Este martes, Tania cumplió uno de sus sueños, después de cuatro años de noviazgo se casó con el hombre que eligió para el resto de su vida, pero a diferencia de otras parejas, para estar juntos tendrán que esperar hasta que ella cumpla su condena por tráfico de droga.

Tania Gurrola, de 20 años, es una de las únicas dos reclusas que contrajeron matrimonio en una ceremonia colectiva, junto con otros 55 reos de la penitenciaría de La Mesa, en Tijuana.

Para ella, encontrar a un hombre que quisiera hacer una vida juntos, es invaluable.

"Para mí pues significa mucha valentía, porque pues no todo hombre quiere casarse en esta situación. La verdad lo respeto y se ha ganado todo mi amor por completo, todo mi amor y ni modo ahora tengo que echarle ganas por él y también por mi familia".

Su ahora esposo, Martín Fonseca -un año menor que ella-, le pidió matrimonio en una de las llamadas telefónicas que tienen para mantenerse en contacto, pues el reglamento del penal sólo permite la visita de familiares directos.
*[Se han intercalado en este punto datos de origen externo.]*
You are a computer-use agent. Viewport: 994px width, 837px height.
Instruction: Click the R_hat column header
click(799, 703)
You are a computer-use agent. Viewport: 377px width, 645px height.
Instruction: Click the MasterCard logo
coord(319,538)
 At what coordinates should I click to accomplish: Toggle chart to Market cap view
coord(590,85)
-La amo por eso más que nada estamos aquí.

-¿Tienen planes de tener hijos?

-Pues no sé, unos 20 si se puede.

La joven, quien apenas terminó la secundaria, asegura que para las mujeres la soledad es mucho más fuerte, en su caso, desde hace tres meses cuando entró a prisión, nadie la había visitado hasta hace una semana cuando vino su madre de Nayarit.
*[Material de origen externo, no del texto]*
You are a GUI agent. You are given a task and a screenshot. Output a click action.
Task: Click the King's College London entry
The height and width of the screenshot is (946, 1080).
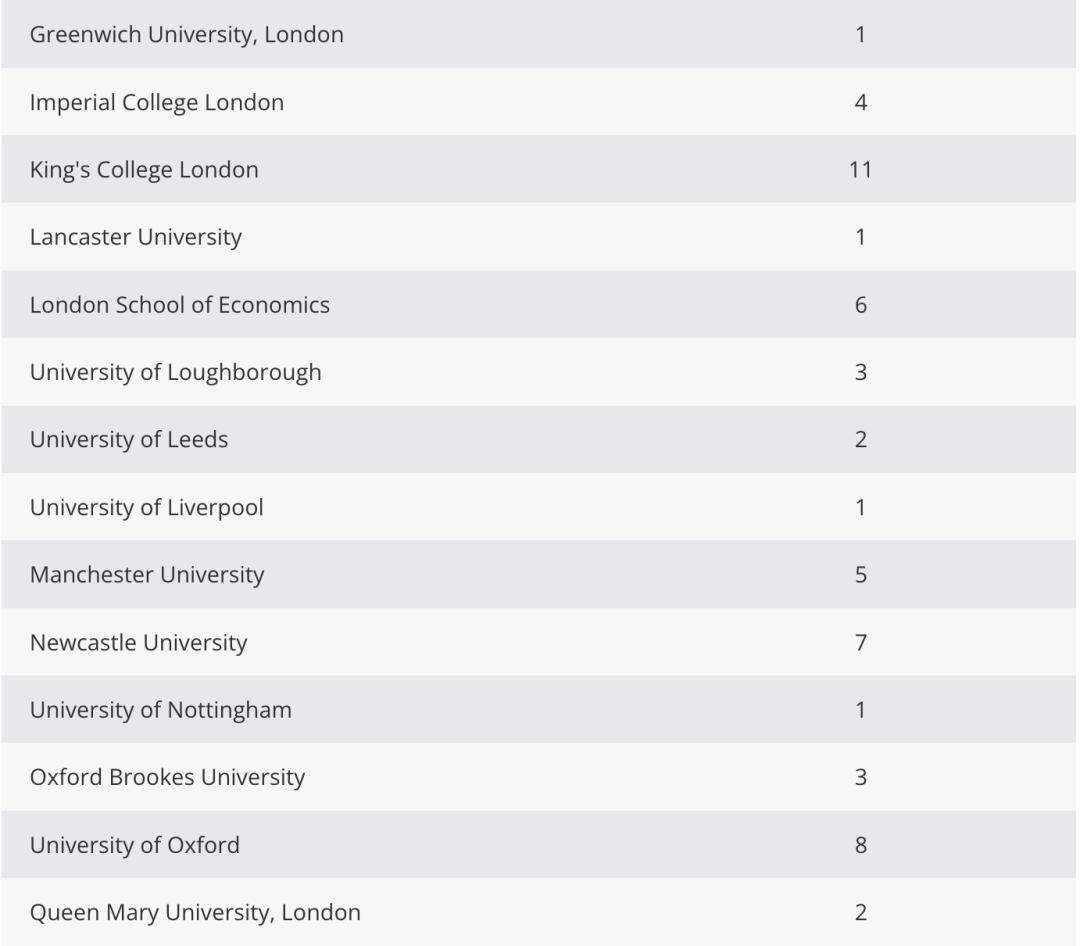click(144, 170)
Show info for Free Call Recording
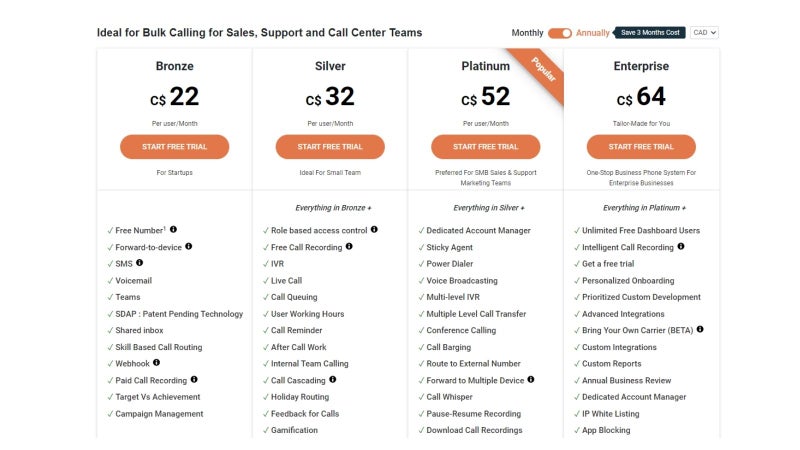The image size is (800, 450). tap(349, 246)
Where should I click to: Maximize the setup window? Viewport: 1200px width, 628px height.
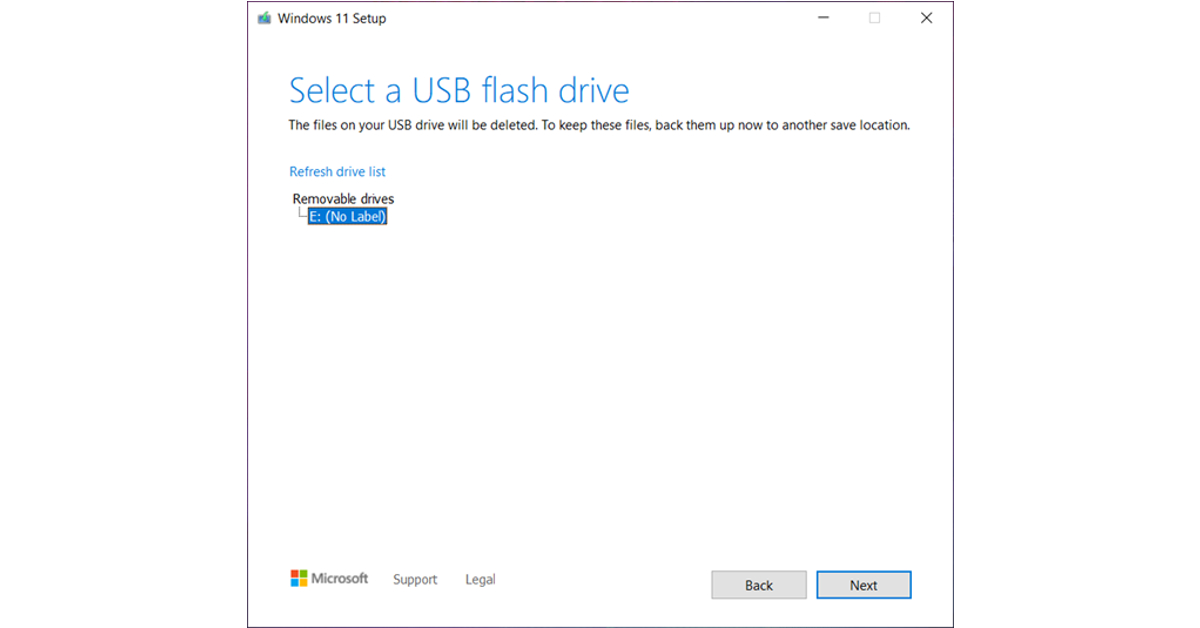pos(874,17)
A Tania aún le restan 10 años en prisión, podrían ser menos si demuestra buena conducta, pero en ese tiempo, dice que sólo piensa en alejarse de lo que antes consideró tu trabajo: cruzar heroína hacia Estados Unidos.

El programa de matrimonios colectivos dentro de los penales de Baja California, inició desde hace una década, explica el subdirector del Sistema Penitenciario en el estado, Héctor Grijalva Tapia.

"Se da un fenómeno especial cuando están en reclusión que la población masculina siempre es atendida, no importa las filas, no importan los trámites que deben hacer, la mujer está aquí pendiente de ellos apoyándolos pero a la inversa no se da esa situación con las mujeres en reclusión, la mujer se distancia de la familia, no es visitada constantemente y el hombre no viene a visitarla".

Grijalva Tapia explicó que la intención de realizar los matrimonios de internos, es generar un sentido de vida fuera de las rejas que les motive a cambiar.